Example query using ZenDB QueryBuilder:
let #ok(results) = users.search(
ZenDB.QueryBuilder()
.Where("age", #gt(#Nat(18))) // Range filter
.And("status", #eq(#Text("active"))) // Equality filter
.SortBy("created_at", #Descending) // Sort operation
);Optimal index for this query:
let #ok(_) = users.createIndex(
"status_date_age_idx",
[
("status", #Ascending), // High selectivity field first
("created_at", #Descending), // Sort field for efficient ordering
("age", #Ascending) // Range field with lower selectivity
]
);The search() method returns a Result<SearchResult<Record>, Text> where SearchResult contains:
documents: An array of tuples[(DocumentId, Document)]- the document ID and the document itselfinstructions: The number of instructions used to execute the query
let #ok(search_result) = users.search(query);
let documents = search_result.documents;
let instructions_used = search_result.instructions;This allows you to monitor query performance and access both the results and execution metrics.
-
Limited array support - Can store arrays in collections, but cannot create indexes on array fields or perform operations on specific array elements.
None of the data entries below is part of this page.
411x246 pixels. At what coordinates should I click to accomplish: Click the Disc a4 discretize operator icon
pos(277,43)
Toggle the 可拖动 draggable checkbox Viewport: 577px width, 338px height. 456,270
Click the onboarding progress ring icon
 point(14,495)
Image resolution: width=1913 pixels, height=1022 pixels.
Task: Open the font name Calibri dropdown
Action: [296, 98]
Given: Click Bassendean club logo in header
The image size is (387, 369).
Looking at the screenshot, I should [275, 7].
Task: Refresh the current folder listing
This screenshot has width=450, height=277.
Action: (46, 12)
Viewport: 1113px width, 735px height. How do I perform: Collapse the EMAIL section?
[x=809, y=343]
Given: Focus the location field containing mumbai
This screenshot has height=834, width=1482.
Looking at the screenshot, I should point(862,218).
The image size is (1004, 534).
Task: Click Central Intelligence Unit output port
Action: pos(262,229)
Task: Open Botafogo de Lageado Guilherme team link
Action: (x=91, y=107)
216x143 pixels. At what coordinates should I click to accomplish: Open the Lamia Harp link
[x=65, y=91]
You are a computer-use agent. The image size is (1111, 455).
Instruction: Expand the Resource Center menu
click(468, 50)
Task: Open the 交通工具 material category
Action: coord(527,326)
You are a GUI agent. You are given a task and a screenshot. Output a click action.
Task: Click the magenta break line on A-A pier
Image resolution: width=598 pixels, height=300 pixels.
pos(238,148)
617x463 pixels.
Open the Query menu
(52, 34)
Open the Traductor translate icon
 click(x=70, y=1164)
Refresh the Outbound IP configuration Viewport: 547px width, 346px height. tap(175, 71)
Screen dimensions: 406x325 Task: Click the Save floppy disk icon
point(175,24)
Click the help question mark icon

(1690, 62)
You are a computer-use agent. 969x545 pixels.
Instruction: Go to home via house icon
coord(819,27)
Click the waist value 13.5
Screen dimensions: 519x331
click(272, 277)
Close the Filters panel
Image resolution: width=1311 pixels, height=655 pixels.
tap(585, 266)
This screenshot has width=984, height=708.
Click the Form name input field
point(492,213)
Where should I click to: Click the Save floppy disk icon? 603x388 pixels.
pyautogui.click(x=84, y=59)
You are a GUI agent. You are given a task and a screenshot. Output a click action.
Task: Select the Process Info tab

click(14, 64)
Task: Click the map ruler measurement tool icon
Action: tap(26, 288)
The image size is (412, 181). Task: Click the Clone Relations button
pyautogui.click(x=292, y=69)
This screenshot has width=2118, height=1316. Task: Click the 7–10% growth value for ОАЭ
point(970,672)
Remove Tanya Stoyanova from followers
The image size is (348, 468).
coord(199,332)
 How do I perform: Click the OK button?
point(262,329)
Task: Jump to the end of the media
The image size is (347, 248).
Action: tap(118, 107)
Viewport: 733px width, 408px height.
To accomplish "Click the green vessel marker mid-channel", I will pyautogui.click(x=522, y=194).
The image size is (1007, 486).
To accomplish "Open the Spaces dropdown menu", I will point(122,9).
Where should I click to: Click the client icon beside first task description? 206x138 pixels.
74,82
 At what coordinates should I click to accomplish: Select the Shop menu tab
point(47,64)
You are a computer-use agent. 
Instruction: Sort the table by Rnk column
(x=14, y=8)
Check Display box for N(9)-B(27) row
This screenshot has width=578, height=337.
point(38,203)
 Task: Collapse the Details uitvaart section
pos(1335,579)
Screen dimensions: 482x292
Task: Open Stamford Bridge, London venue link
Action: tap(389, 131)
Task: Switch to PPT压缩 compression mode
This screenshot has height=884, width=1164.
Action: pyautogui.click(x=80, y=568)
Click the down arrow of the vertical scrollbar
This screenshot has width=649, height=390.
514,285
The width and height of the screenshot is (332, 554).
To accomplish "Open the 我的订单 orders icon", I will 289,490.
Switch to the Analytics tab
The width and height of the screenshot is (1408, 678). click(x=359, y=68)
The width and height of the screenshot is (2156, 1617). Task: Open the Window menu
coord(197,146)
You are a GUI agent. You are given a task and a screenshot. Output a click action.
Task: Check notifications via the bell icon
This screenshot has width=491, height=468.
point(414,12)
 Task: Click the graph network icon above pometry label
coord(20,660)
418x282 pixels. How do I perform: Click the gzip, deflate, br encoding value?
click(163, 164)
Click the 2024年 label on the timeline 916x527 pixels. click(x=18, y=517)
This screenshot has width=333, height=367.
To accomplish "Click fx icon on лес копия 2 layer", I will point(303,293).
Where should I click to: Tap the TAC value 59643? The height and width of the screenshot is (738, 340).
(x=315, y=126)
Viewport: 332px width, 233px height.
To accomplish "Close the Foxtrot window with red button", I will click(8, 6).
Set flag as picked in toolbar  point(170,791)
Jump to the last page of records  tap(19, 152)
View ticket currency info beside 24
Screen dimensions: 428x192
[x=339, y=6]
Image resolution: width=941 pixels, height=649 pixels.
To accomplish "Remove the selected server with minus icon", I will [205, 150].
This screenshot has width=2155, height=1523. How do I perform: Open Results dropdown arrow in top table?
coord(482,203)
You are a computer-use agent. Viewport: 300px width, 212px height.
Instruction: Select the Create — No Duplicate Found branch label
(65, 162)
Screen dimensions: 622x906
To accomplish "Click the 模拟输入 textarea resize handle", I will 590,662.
In addition, indexes cannot be created on fields nested within an
#Array. -
No support for text-based full-text search or pattern matching within indexes
-
Complex queries with many OR conditions may have suboptimal performance
-
The query planner may not always select the optimal index for complex queries. It is recommended to analyze query performance and adjust indexes accordingly.
-
Schema updates and migrations not yet supported. As a result, changing the schema of an existing collection requires creating a new collection and migrating the data manually.
-
Using Limit/Skip Pagination can be inefficient and may hit the instruction limits if the result set is too large. It is recommended to create indexes that fully cover your queries where possible, to avoid this limitation.
- Multi-field compound indexes
- Powerful query language with logical operators
- Schema validation and Schema constraints
- Fully support Array fields and operations on them
- Multi-key array indexes - for indexing fields within arrays
- Backward compatible schema upgrades and versioning
- Aggregation functions (min, max, sum, avg, etc.)
- Support for migrations
- Full Text search capabilities by implementing an inverted text index
- Data Certification of all documents, using the ic-certification motoko library
- Dedicated database canister for use by clients in other languages (e.g. JavaScript, Rust)
- Database management tools to handle collection creation, index management, and data migrations
- Periodic backups to external canisters
- Database canister monitoring and analytics tools
Contributions are welcome! Please feel free to create an issue to report a bug or submit a Pull Request. For features, please create an issue first to discuss supporting it in this project.
This project is licensed under the GNU Affero General Public License v3.0 (AGPL-3.0) - see the LICENSE file for details.